This evening my spirit was craving the sight and sounds of flowing water.  So I put on my sneakers and gathering up my sweater, I took a short walk up Moonlight Way.  (Yes, I am blessed to live off of a road called Moonlight Way.  Aren’t I a lucky woman?)  After a quarter of a mile or so, I took a left, and within a couple hundred yards I could hear and smell the gurgling stream.

I stepped off the edge of the road and I ducked under the boughs and branches of the trees on the banks of the creek.  I stood and simply gazed at the water flowing toward me, singing its beautiful song as it made its way over and around and between the smooth water-worn rocks.

Almost immediately I felt transformed.  I felt the magic of the place.  I felt the blessing of this water tumbling down from some beautiful mountain spring.

What is it about flowing water that is so precious and powerful?  Perhaps it is because it’s a symbol of life (for we all need water to survive) but also a metaphor for being Zen-like, for going with the flow.

Almost twenty years ago now, after a very difficult several months, my then-husband and I sadly made the decision to separate.  It was a huge gut-wrenching decision and represented a major turning point in my life.

During the first few months, feeling quite alone in my little apartment on this big country estate, I grappled with an enormous boatload of feelings.  I see-sawed back and forth between regret  and wracking sobs of sorrow, and tingles of excitement and periodic glimpses of joy as I started to build a new life for myself. It was in the midst of all this change that I found myself singing this little ditty that came to me.  It went like this:

I flow with the river and the river is my life.  I flow with the river and the river is my life.

> Given data:
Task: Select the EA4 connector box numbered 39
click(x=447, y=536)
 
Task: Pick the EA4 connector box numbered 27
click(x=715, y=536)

> Problems and tasks:
1/ In the flowing water piece, what is the name of the road the writer lives off of?
2/ In the flowing water piece, take the part that opens with the words containing "Almost immediately I" and closes with "with the flow.", and write it out again with "magic" swapped for "wonder".

> Task-by-task solutions:
1/ Moonlight Way.

2/
Almost immediately I felt transformed.  I felt the wonder of the place.  I felt the blessing of this water tumbling down from some beautiful mountain spring.

What is it about flowing water that is so precious and powerful?  Perhaps it is because it’s a symbol of life (for we all need water to survive) but also a metaphor for being Zen-like, for going with the flow.